Simple Interest is a topic which is easy to understand and students can gain full marks. It is a very important topic for preliminary and mains exams. This topic covers 2 questions in SSC, Railway and Banking Preliminary exams and covers 4-5 questions in mains exam.   

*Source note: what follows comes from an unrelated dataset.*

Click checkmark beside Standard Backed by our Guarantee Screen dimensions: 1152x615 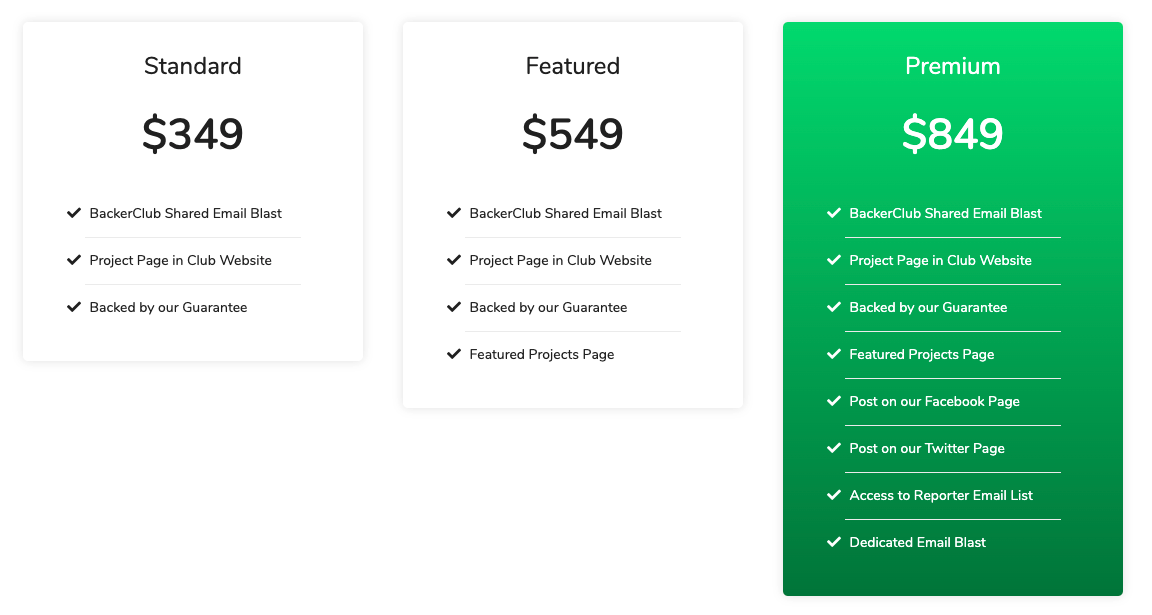73,307
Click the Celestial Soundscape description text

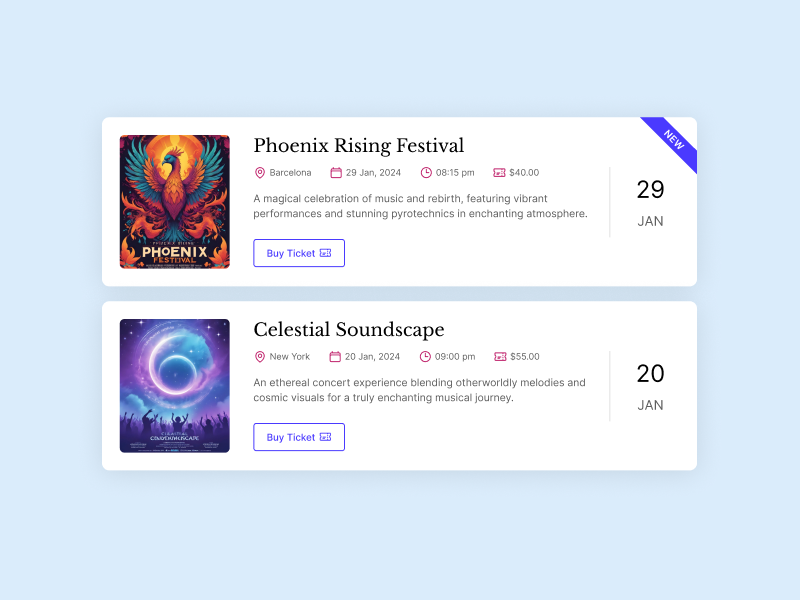(x=419, y=390)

Important Formulae of Simple Interest:- 

S.I = (P × r × t)/100 

Where, S.I = Simple interest, P = Principal, r = Rate of interest, t = Time 

Amount = Simple Interest + Principal 

Formula of Installment at Simple Interest:- 

Installment = (100A)/[100t + rt(t-1)/2]  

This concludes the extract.